You don’t have to decay every counter. Just keep a global decay factor.
At first that sounded impossible. How could a single number replace a million multiplications? Then I worked it out, and it suddenly made perfect sense.
All exponential decay means is multiplying by the same factor over time, and as I learnt 20+ years ago, multiplication is commutative. You can apply it now, later, or never; the math is identical.

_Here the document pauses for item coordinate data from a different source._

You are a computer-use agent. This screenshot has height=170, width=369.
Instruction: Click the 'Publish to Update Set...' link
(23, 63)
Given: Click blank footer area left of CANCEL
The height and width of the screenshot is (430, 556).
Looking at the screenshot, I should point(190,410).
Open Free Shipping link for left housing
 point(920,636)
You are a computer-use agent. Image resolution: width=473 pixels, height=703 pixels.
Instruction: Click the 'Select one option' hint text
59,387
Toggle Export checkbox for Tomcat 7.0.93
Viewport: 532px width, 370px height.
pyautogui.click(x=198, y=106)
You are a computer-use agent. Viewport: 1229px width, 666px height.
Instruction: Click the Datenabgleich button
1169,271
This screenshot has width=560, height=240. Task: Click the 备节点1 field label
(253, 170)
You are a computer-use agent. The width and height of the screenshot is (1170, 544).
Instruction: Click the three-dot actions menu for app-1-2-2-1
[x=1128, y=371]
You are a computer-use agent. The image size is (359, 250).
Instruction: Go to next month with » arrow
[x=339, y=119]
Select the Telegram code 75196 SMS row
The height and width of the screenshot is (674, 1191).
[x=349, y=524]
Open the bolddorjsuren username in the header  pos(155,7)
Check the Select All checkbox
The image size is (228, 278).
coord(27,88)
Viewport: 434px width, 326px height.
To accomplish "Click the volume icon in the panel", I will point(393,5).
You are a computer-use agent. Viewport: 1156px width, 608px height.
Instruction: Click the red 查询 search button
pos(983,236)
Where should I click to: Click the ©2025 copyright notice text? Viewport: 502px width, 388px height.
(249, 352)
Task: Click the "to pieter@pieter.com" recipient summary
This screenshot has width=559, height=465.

So instead of touching every counter, you maintain one variable:
G = 1.0 # global decay factor
last_decay = now()
λ = 1 / τ # decay rate
Each time time moves forward, update it:
Δt = now() - last_decay
G *= exp(-λ * Δt)
last_decay = now()
Then, when adding a new event, scale it by the inverse of that global decay:
cms[row][hash_i(key)] += 1.0 / G
and when reading, multiply the estimate by G:
est = min(cms[row][hash_i(key)] for row in cms_rows)
return est * G
Mathematically, the scaling cancels → (1 / G) × G = 1
Every new event counts exactly as one hit now. Everything that happened in the past quietly fades as G shrinks.
No loops. No background sweeps. The whole structure forgets continuously.
At that moment, the idea clicked completely. All the counters live in a decayed coordinate system. You’re not storing real counts, you’re storing counts divided by G. As time moves forward, that coordinate system compresses. When you multiply by G again on read, you get the current reality. Elegant, right?
What fascinates me now is how general the pattern is. It’s one of those ideas that’s both mathematical and deeply practical yet simple. You can forget continuously without ever looping over your past.